Devemos compreender que o homem não é um equipamento de precisão em julgamentos, no entanto há uma variável sempre presente determinada pelo estímulo (objeto) e pelo tipo de sensor que será empregado na percepção. Com esse entendimento, torna-se mais compreensível a necessidade para o deficiente visual do tato que consegue capturar as informações das quais a visão não dá conta. Bem como outras modalidades sensoriais; a audição e o olfato.

Mantenhamos aqui a situação de um supermercado. Quando se depararem com um deficiente visual, perceberão dentre várias coisas, a sua busca permanente por informações, como a localização através de ruídos e odores. O barulho das máquinas registradoras, por exemplo, aponta para a saída do estabelecimento, já os odores do ambiente se  referem a setores como de frutas e verduras, corredores de limpeza e higiene, de panificação etc.

Como deficiente visual afirmo que, não fossem vários obstáculos que podem causar danos físicos e financeiros, por meio apenas destas modalidades sensoriais (audição e olfato), seríamos capazes de chegar ao local desejado.

Quanto ao tato, certamente essa é a modalidade sensorial mais importante para o deficiente visual. É por meio dela que conseguimos selecionar a fruta que compramos – defeituosa, grande, pequena, firme, mole, áspera, lisa etc. – e precisar em média seu valor em peso, tamanho, textura.

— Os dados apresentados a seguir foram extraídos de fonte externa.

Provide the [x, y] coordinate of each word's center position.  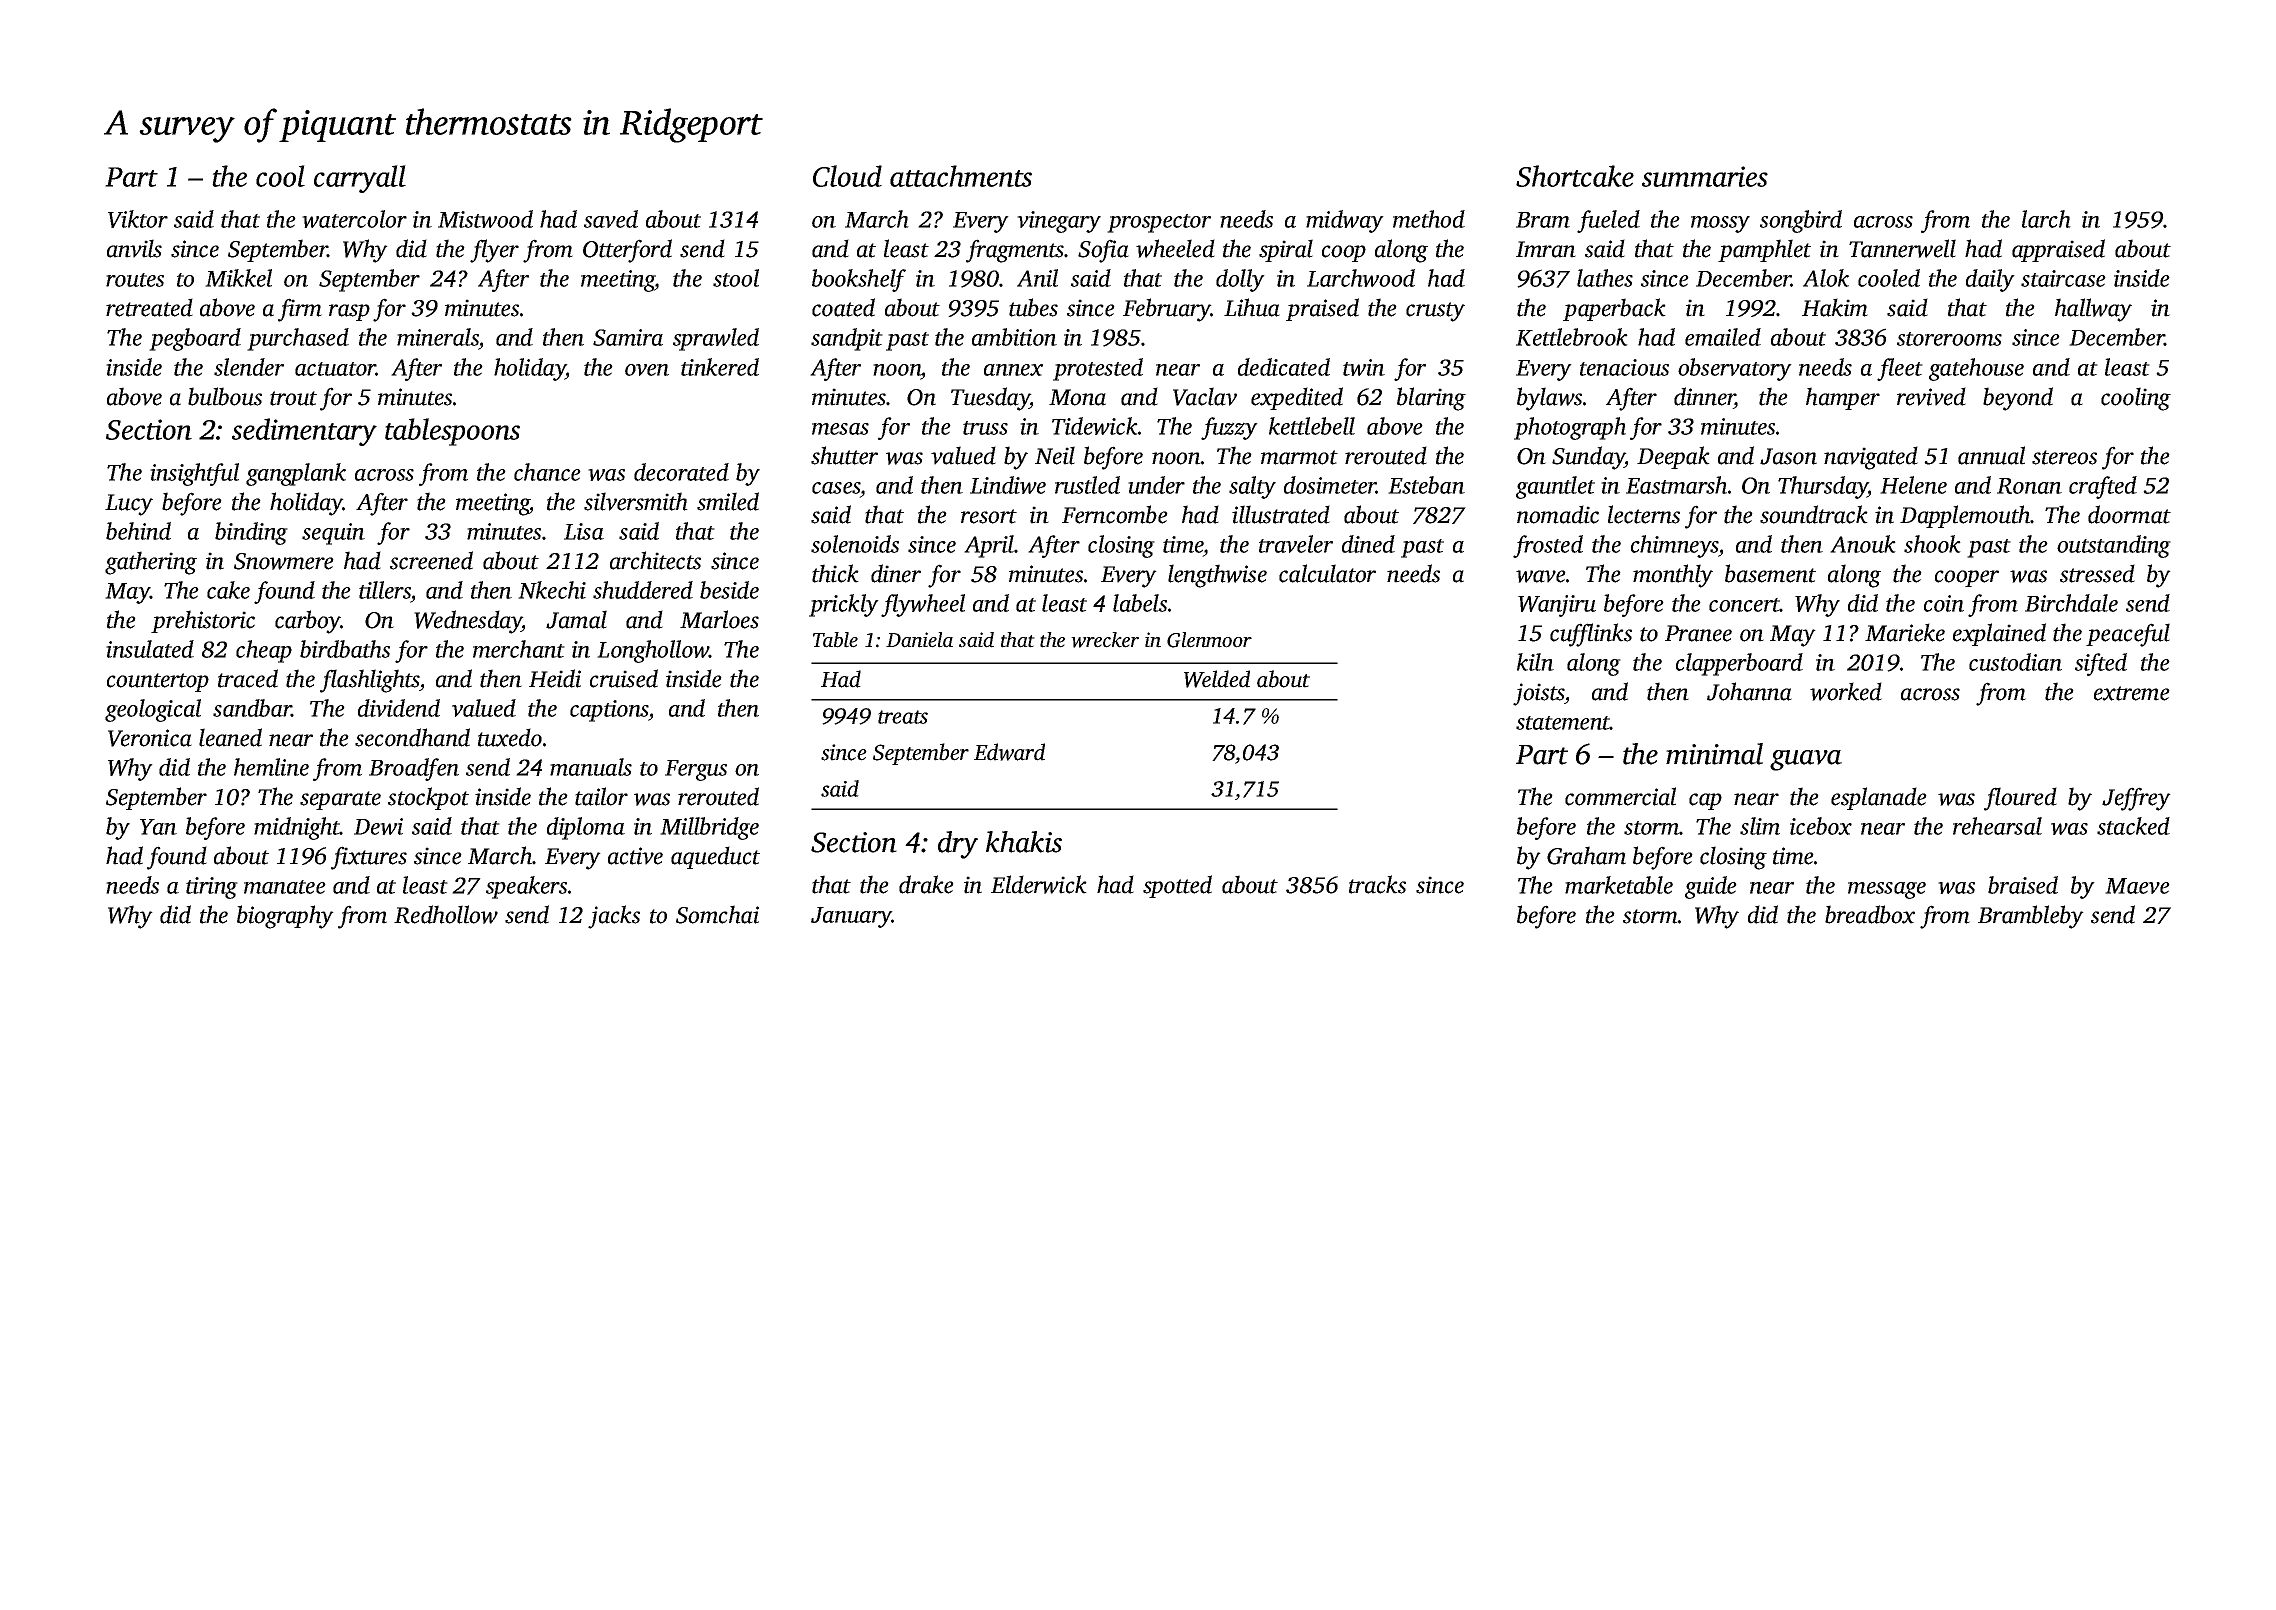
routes [135, 280]
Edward [1009, 752]
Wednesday [468, 622]
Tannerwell [1902, 248]
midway [1345, 221]
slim [1760, 826]
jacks [614, 917]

Sendo assim, a riqueza de informações que a visão possibilita pode ser substituída pelo tato e por outras modalidades. Impedir essas condições de percepção ao DV é restringi-lo e limitá-lo ainda mais em informações ambientais, sua localização espacial e suas necessidades.

Será que o discípulo Tomé creria em Jesus na impossibilidade de vê-lo, tocá-lo, confiando apenas na audição?

Convido-os para fecharem seus olhos por apenas dois minutos e tornarem-se um DV somente para terem essa experiência. Ou então, entrarem em um ambiente totalmente escuro e desconhecido. Talvez, a partir deste momento, perceberão que a visão é muito importante, sim, mas certamente há vida sem ela e precisamos de sua compreensão.

OBS: Após lerem esse texto, quando forem ao shopping ou locais onde há vagas destinadas aos deficientes em geral, pensem que poderão evitar constrangimentos, danos físicos de deslocamento e dificuldades inerentes a cada deficiência. Não há gratuidade e tão pouco favorecimento, há uma perda sensorial que você pode minimizar apenas com sua consciência.